India: Pakistan soldiers killed in border shootings

Pakistan refutes claims of confrontation and deaths as India reports sniper fire along disputed Kashmir border.

BSF soldiers are on a high alert along the international border in Jammu
Nuclear-armed Pakistan and India have fought two wars over Kashmir [EPA]

Seven Pakistani soldiers were killed in retaliatory fire by Indian forces along the disputed Kashmir border, according to Indian officials, but Pakistan refuted those claims.

India’s Border Security Force (BSF) said Pakistan Rangers targeted Indian positions with sniper fire early on Friday, following a failed overnight attempt by fighters to cross the border near the main city of Jammu in Indian-administered Kashmir.

India-Pakistan: The media turns up the heat

“During intermittent firing of small arms and area weapons, one militant and seven rangers were shot dead,” the BSF said in a press statement.

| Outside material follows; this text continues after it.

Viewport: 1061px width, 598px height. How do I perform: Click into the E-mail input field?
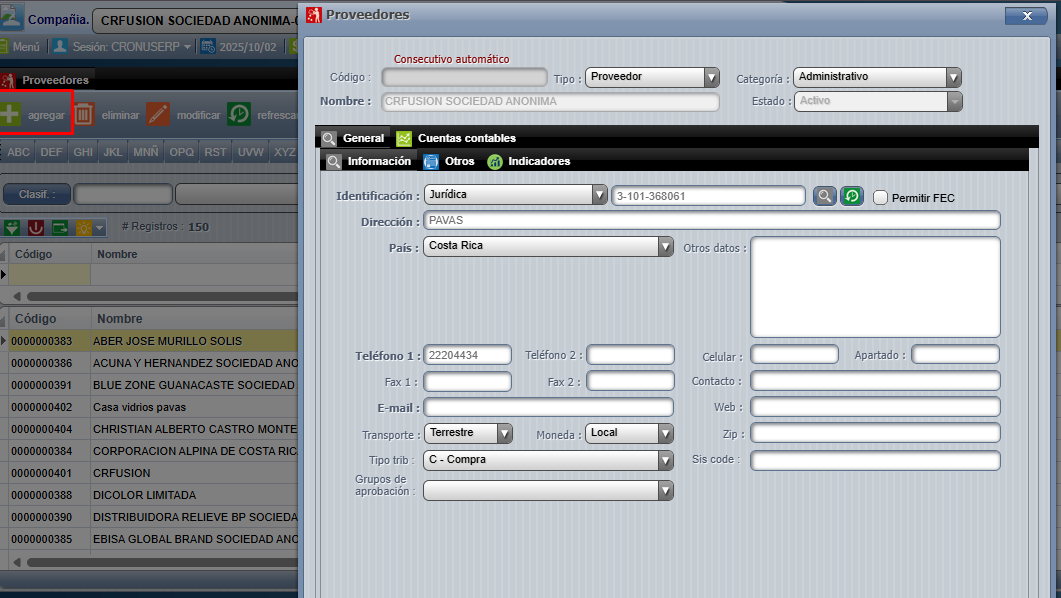(x=549, y=407)
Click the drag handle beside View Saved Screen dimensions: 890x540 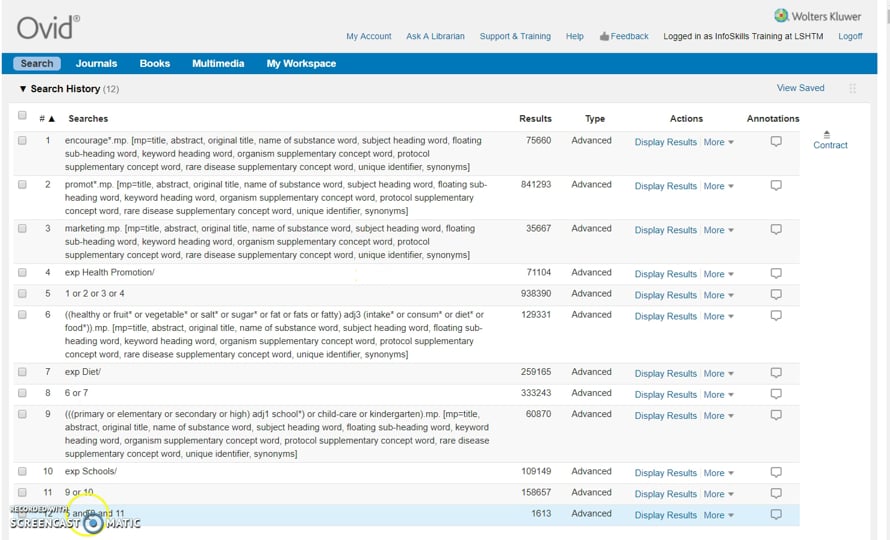tap(853, 88)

Its spokesman, Shubhendu Bhardwaj, told AFP news agency that troops launched an “aggressive offensive” after one of their soldiers was critically wounded by sniper fire from across the border. 

“There was an infiltration attempt and sniper fire. We retaliated. The bodies are on the other side of the border,” said Bhardwaj.

However, Lieutenant-General Asim Bajwa, a Pakistani army spokesman, refuted the claim and accused India of unprovoked shooting across the Line of Control (LoC), the de factor border.

Both India and Pakistan claim the disputed Himalayan region in full, but govern over separate parts of it, divided by the heavily militarised LoC. 

The Indian-controlled part of the territory has a Muslim majority, and there are a number of armed separatist groups fighting New Delhi.

Tensions had already been high in the region since the Indian army killed a leading Kashmiri separatist in a gunfight in early July, sparking a series of protests that have left more than 80 dead and thousands injured.

A major attack on an Indian army base in Indian-administered Kashmir last month further heightened tensions between the two nuclear-armed rivals, with both armies reporting daily exchanges of fire along the disputed border.

Nineteen Indian army soldiers were killed in last month’s attack, which Delhi blamed on Pakistan-based armed groups.

India later said it launched what it termed “surgical strikes” on “terrorist” targets several kilometres inside Pakistan-controlled Kashmir. Pakistan dismissed those claims as an “illusion”.